Discovery of biomarkers for systemic lupus erythematosus using a library of synthetic autoantigen surrogates

• Peptoid libraries yield compounds that react with disease-specific IgG.
• Ligands were discovered that classify patients with systemic lupus erythematosus.
• A peptoid binding ELISA had moderate sensitivity and high specificity for lupus.
• Peptoid-binding IgG reacts with several disease-associated autoantigens.
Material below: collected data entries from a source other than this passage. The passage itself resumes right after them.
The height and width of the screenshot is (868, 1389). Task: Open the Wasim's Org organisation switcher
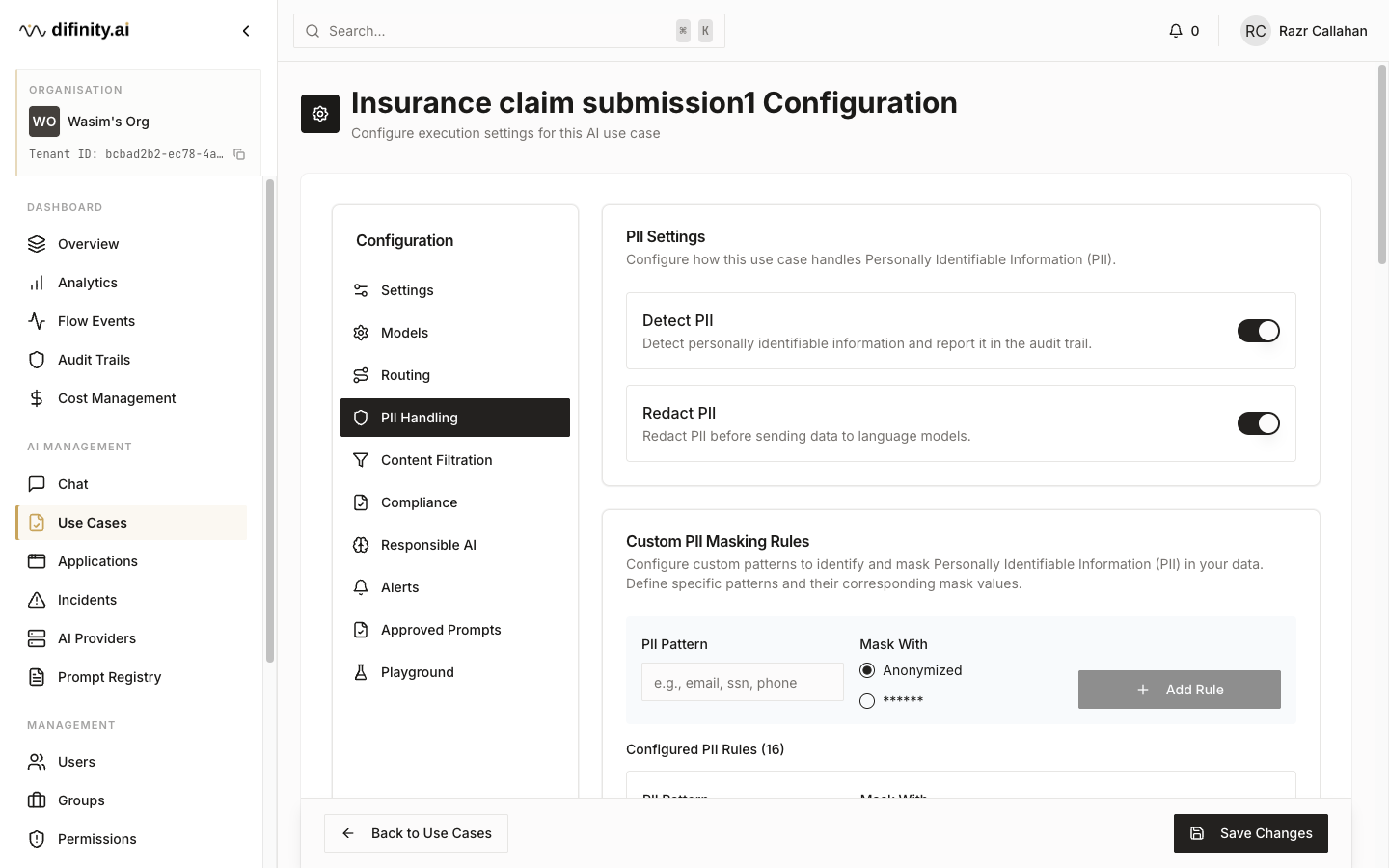coord(138,122)
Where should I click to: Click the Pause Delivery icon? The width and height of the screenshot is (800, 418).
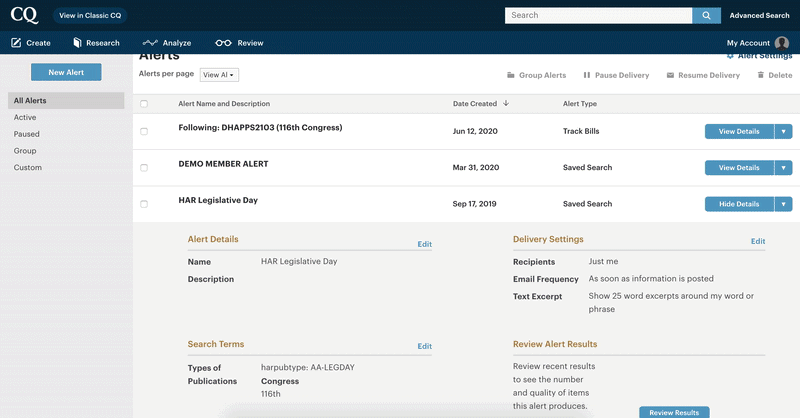click(x=587, y=75)
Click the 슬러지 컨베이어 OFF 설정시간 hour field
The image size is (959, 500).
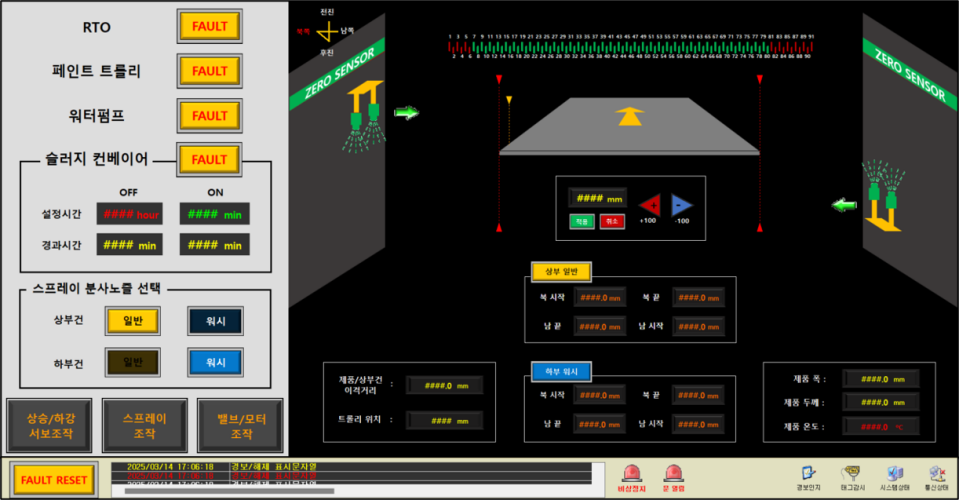pos(129,213)
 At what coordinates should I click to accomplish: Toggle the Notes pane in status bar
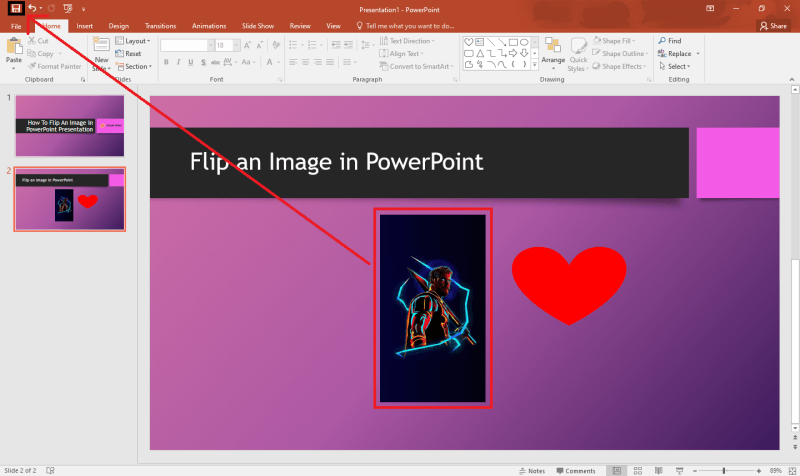[532, 470]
Antibodies to a wide range of self-antigens, including those directed against nucleic acids or nucleic acid-binding proteins are the essential biomarkers for diseases such as systemic lupus erythematosus (SLE). Highly complex libraries of nonamers consisting of N-substituted glycines (peptoids) were screened for compounds that bound IgG from patients with SLE and earlier, incomplete autoimmune syndromes. Peptoids were identified that could identify subjects with SLE and related syndromes with a high sensitivity (70%) and specificity (97.5%). Immobilized peptoids were used to isolate IgG from both healthy subjects and SLE patients that reacted with known RNA-binding proteins. In the case of SLE patients, the peptoid-purified IgG reacted with several autoantigens, suggesting that the peptoids are capable of interacting with multiple, structurally similar molecules. These results show that the measurement of IgG binding to peptoids can identify subjects with high levels of pathogenic autoantibodies.